#### [YOUR GOAL]
Rewrite the records as a JSON list of strings, one per line and skipping blank lines, starting at the beginning of the records and ending at the line that contains "click(500, 382)". Leave the pictures out.

** BEGIN EXCERPTED DATA **

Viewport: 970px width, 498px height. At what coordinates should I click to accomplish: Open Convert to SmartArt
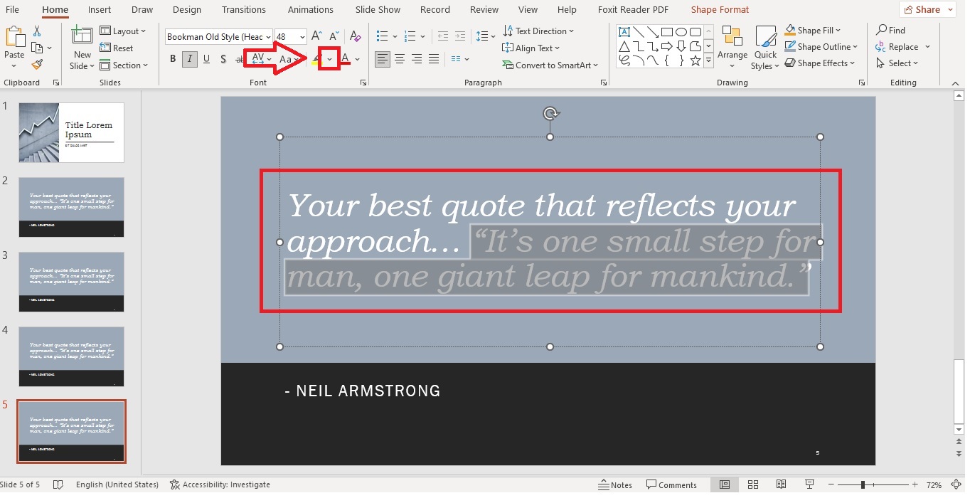pos(551,65)
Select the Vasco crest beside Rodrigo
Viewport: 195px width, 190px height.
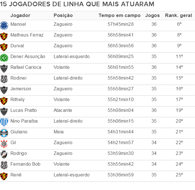coord(4,154)
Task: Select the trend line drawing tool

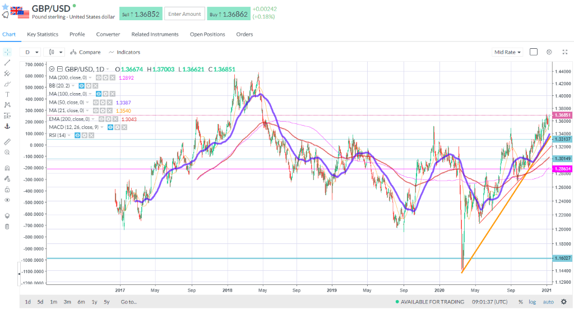Action: pyautogui.click(x=7, y=63)
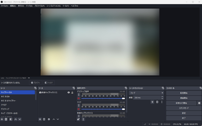Unmute デスクトップ音声 speaker icon

click(x=79, y=98)
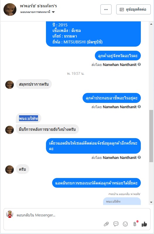
Task: Click the baht payment request icon
Action: (135, 224)
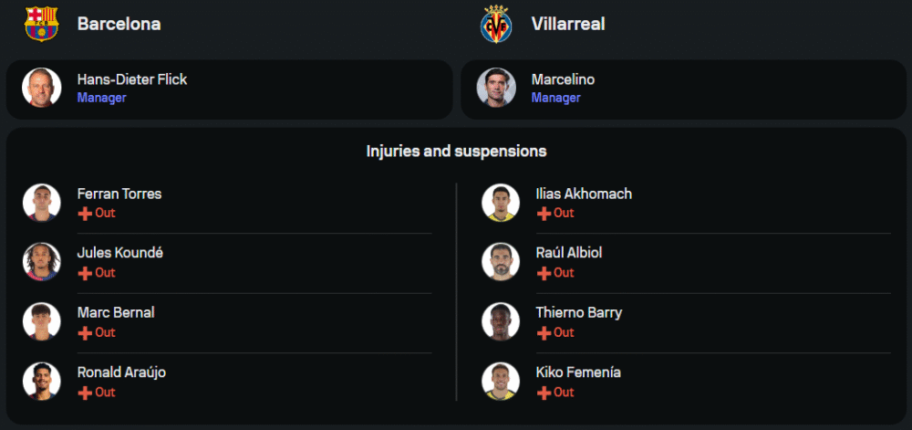Select Kiko Femenía's player avatar

click(500, 382)
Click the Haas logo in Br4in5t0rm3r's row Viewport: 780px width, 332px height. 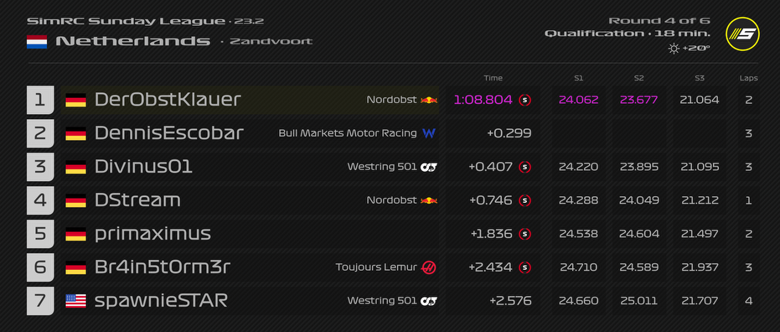(x=429, y=267)
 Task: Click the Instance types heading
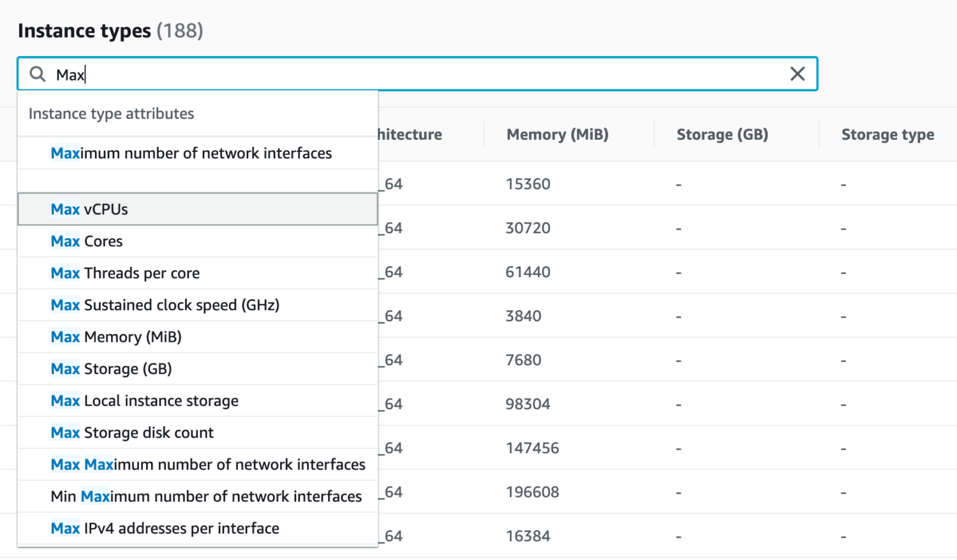pos(84,31)
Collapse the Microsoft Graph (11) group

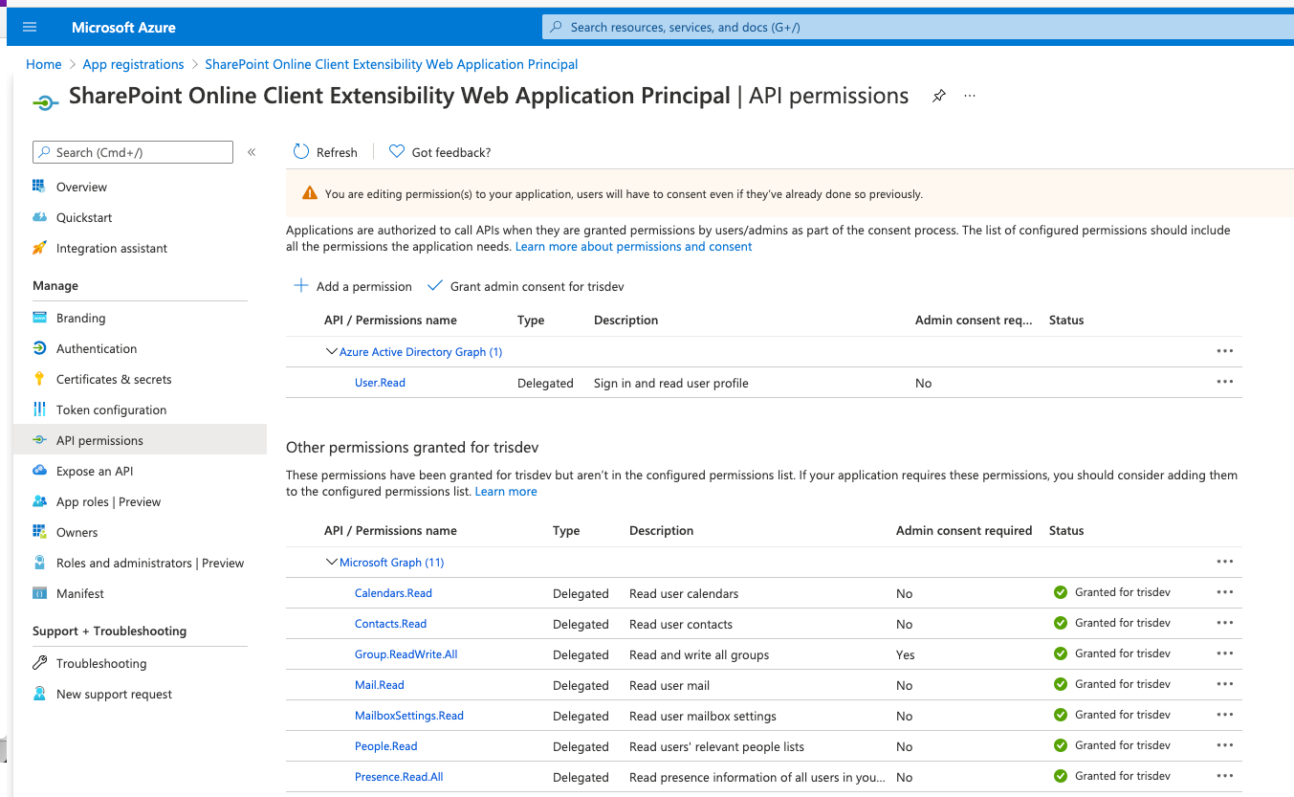[332, 563]
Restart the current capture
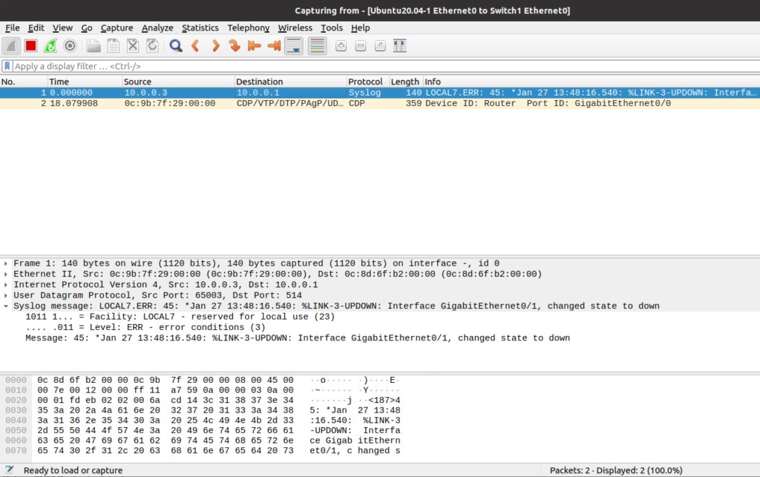The image size is (760, 477). point(50,46)

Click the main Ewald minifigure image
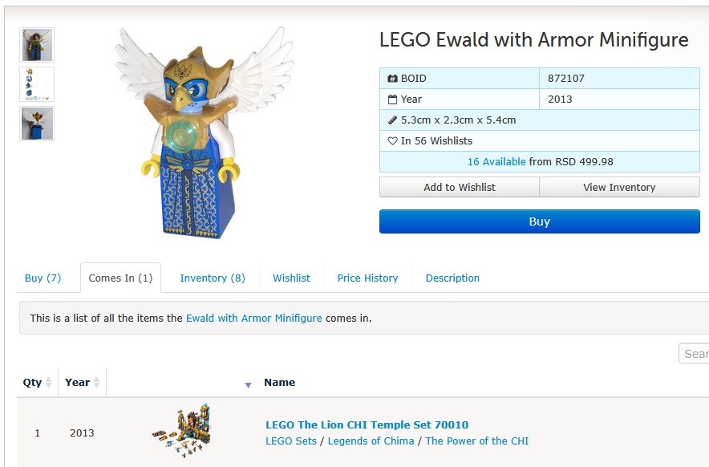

** END EXCERPTED DATA **

#### [RESULT FOR THIS EXERCISE]
[
  "Viewport: 970px width, 498px height. At what coordinates should I click to accomplish: Open Convert to SmartArt",
  "pos(551,65)",
  "Select the Vasco crest beside Rodrigo",
  "Viewport: 195px width, 190px height.",
  "coord(4,154)",
  "Task: Select the trend line drawing tool",
  "Action: pyautogui.click(x=7, y=63)",
  "Unmute デスクトップ音声 speaker icon",
  "click(x=79, y=98)",
  "Task: Click the baht payment request icon",
  "Action: (135, 224)",
  "Select Kiko Femenía's player avatar",
  "click(500, 382)"
]